Of course that type of second-guessing doesn't last for very long but it was done to great effect. When some unusual sea-pods crop up in Miles' greenhouse, giving birth to a replica of himself, you realise you were right the first time.

The second half of the movie features the scariest moments as Miles and his girlfriend Becky go into hiding. One of the eeriest scenes takes place in broad daylight, when some strangers from out-of-town are passing through. As soon as they're gone the townspeople crowd in from all sides in perfect silence. Equally creepy is the pod-people trying to reason with Miles and Becky, telling them it's so much better this way. And ultimately they don't have a choice in this.

Miles and Becky are forced up into the hills, they separate for a moment, and then when Miles looks into Becky's eyes he sees nothing there. When the reality sinks in that she's been taken over it's as scary as it is tragic. Then, on what would've made a fantastic ending, Miles makes it to the highway, screaming about the oncoming invasion and being dismissed as a lunatic.

Unfortunately Invasion of the Body Snatchers does not finish there. Legend has it that the studio were quite taken aback by what Don Siegel had created, and forced upon him an ending that promised hope to the audience. So an additional scene was shot with Miles relating his story to a therapist who calls in the FBI to deal with the threat. It's something of an anti-climax after a terrific 75 minutes. It doesn't spoil the movie for me, but it does feel forced. (It may be wrong to lay all the blame on the movie studio for their insistence of a more upbeat ending as in Jack Finney's novel the aliens actually give up on their world domination plot and return home.
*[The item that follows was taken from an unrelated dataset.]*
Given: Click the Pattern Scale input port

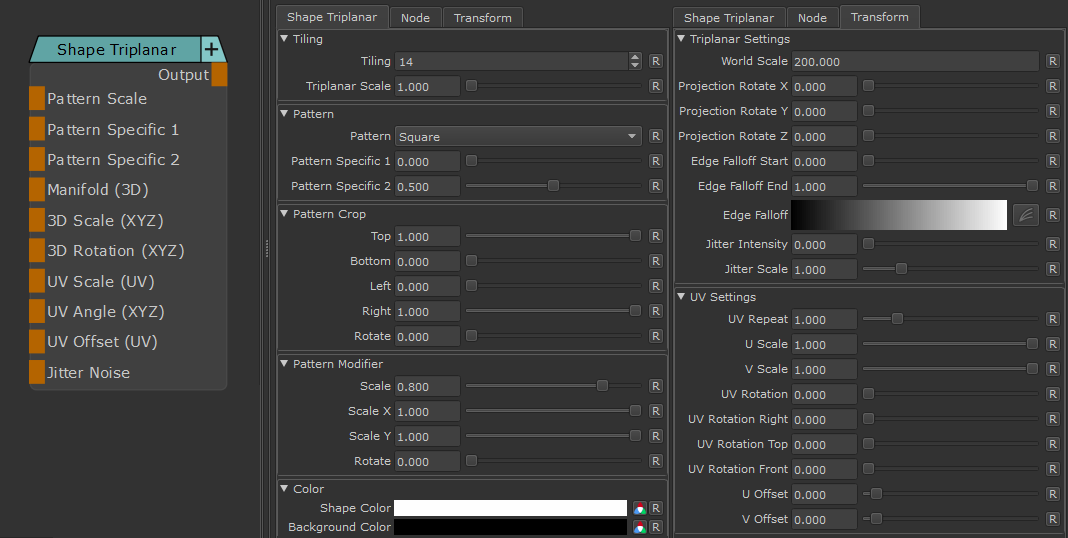Looking at the screenshot, I should (37, 98).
To me that felt like more of a ridiculous notion.)

In spite of the ending, Invasion of the Body Snatchers an absolute timeless classic. As I noted above, it's seeped into the pop-culture of multiple generations, passed down from one to the next. We all know the basic premise, regardless if we've seen any of the many cinematic versions. Yet, however many filmed remakes are out there, you really can't go wrong with the original. Metaphors or not, who cares when you have such an absorbing icon of science fiction cinema.